FASTA syntax highlight

FASTA is among the most common text formats for nucleotide or amino acid sequences. I use medit and a feature that I have been looking for is a syntax highlighting for FASTA files. I want to have colour code for nucleotides and amino acids, similarly to how scripting or programming languages are displayed by the editor. I have been looking for this feature for a long time and all I found was the fasta.lang at GNOME’s wiki and the fastalang at git. Both projects are for Gedit and support only nucleotide sequences. Let’s say neither of these did the job for me, but I appreciate very much both projects. I decided to do things myself.

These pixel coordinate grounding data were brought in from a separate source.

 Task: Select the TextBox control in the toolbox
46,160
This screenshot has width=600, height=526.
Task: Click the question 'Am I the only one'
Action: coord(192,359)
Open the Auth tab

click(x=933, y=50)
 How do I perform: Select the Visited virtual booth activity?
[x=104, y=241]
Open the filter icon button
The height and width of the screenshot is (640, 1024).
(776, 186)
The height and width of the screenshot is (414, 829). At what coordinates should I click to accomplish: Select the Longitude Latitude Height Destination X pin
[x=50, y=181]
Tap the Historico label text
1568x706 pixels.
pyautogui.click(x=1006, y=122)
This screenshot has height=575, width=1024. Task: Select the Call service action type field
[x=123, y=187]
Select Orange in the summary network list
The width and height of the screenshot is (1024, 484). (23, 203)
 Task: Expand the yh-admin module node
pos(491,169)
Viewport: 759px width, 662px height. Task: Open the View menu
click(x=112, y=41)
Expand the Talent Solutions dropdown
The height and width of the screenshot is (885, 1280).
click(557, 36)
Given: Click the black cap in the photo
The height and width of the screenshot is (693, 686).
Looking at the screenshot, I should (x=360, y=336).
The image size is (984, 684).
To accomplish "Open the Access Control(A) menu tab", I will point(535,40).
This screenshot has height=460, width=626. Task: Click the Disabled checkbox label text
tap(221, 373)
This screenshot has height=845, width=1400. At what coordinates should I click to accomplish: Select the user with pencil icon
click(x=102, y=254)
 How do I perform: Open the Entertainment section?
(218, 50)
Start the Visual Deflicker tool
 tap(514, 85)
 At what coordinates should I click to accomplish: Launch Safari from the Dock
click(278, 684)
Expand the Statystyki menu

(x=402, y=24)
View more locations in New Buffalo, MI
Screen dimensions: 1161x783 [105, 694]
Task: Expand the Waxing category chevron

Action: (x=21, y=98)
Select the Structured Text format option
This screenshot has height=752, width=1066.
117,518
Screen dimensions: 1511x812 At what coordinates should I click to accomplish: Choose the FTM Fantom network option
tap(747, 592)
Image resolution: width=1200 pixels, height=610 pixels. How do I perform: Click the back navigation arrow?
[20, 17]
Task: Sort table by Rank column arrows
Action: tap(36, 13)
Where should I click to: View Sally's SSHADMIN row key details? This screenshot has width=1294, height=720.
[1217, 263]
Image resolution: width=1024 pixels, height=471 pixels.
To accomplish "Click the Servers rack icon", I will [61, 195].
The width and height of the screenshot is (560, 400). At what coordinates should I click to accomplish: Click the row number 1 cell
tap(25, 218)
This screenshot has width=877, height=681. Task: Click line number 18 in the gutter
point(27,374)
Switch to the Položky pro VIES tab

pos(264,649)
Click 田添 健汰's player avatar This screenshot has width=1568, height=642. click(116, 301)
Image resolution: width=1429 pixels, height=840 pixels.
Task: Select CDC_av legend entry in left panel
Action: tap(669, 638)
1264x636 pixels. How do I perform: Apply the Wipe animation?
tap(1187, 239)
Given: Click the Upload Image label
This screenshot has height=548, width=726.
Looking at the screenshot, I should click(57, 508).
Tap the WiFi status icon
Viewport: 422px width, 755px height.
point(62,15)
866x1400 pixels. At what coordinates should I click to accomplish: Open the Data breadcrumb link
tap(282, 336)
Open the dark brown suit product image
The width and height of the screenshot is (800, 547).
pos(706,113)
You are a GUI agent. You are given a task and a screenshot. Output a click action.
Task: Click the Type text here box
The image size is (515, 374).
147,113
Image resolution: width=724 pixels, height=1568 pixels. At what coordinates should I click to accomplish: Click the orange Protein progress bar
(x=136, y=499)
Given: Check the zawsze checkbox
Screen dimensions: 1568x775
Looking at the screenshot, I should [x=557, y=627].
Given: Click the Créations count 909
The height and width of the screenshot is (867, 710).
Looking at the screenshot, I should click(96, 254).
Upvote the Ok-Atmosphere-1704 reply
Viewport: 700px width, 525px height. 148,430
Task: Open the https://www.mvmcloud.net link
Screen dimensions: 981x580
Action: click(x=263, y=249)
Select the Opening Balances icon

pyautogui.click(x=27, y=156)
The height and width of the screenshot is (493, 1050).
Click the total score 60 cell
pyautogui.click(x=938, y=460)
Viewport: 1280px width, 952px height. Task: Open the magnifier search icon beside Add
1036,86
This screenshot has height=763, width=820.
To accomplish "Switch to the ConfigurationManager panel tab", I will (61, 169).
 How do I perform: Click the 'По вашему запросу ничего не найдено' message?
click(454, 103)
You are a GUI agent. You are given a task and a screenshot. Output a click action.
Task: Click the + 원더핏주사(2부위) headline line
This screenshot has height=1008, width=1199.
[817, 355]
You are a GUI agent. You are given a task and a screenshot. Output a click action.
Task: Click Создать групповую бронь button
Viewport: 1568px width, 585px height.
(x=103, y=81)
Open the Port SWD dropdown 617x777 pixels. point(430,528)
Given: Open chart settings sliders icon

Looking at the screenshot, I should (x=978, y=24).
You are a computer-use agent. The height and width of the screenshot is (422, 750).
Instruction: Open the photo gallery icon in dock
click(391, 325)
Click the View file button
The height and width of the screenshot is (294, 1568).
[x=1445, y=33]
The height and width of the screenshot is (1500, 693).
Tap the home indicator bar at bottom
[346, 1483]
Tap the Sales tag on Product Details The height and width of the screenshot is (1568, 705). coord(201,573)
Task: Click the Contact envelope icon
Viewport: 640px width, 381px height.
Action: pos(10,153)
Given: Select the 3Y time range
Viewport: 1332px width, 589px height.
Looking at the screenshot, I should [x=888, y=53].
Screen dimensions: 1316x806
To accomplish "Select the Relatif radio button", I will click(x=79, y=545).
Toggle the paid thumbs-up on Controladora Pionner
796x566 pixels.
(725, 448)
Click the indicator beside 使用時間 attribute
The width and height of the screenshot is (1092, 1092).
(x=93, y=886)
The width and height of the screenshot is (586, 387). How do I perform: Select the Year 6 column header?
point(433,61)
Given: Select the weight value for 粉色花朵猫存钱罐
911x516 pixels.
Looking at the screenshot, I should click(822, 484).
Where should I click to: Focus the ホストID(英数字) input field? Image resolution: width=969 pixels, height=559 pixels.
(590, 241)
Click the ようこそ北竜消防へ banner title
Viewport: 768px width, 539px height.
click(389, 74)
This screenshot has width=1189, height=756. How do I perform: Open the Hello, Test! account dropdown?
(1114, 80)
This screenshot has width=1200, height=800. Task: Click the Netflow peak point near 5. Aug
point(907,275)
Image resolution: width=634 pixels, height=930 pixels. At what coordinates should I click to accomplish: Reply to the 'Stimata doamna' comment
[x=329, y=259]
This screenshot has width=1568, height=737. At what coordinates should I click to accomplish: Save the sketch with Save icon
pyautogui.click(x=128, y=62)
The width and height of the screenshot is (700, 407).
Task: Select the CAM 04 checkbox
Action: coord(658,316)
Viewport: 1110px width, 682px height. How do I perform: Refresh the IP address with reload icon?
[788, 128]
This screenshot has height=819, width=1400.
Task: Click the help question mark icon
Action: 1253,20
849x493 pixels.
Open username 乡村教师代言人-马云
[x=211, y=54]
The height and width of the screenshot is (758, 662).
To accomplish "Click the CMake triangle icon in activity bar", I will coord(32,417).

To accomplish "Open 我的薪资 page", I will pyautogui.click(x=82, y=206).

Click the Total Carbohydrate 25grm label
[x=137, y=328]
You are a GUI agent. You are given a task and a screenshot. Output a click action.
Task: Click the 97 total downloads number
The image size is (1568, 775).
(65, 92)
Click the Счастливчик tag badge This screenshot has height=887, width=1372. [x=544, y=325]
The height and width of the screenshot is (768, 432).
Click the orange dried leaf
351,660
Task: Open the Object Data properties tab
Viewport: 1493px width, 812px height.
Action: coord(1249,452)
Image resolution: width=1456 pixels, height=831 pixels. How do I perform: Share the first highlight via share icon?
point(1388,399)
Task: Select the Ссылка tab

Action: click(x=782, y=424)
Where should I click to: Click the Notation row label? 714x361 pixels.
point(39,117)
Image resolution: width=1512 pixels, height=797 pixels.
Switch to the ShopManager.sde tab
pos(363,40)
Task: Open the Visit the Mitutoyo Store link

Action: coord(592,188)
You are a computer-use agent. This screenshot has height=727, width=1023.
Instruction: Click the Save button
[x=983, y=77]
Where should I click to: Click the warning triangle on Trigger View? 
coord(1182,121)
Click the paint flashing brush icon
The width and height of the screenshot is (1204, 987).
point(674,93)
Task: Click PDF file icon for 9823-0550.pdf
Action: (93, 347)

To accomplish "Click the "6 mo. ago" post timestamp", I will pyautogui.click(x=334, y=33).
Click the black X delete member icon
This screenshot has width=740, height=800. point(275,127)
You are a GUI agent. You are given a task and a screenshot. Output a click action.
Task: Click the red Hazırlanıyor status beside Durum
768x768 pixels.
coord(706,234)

I want amino acids to be colour coded too, not just nucleotides. This presents a certain problem when assigning the colours: A, T, C and G stand for adenine, thymine, cytosine and guanine but are also the one letter codes tor Ala (alanine), Thr (threonine), Cys (cysteine) and Gly (glycine) amino acids. Anyway, I think I managed to pick good enough colours to go around this problem.

Here is the fasta.lang file I made (there’s a download link in the bottom of the page):

<?xml version="1.0" encoding="UTF-8"?>
<!--
 Copyright 2017 Petar Petrov
 All rights reserved.

 Thanks to https://github.com/wrf/fastalang

 Redistribution and use of this script, with or without modification, is
 permitted provided that the following conditions are met:

 1. Redistributions of this script must retain the above copyright
    notice, this list of conditions and the following disclaimer.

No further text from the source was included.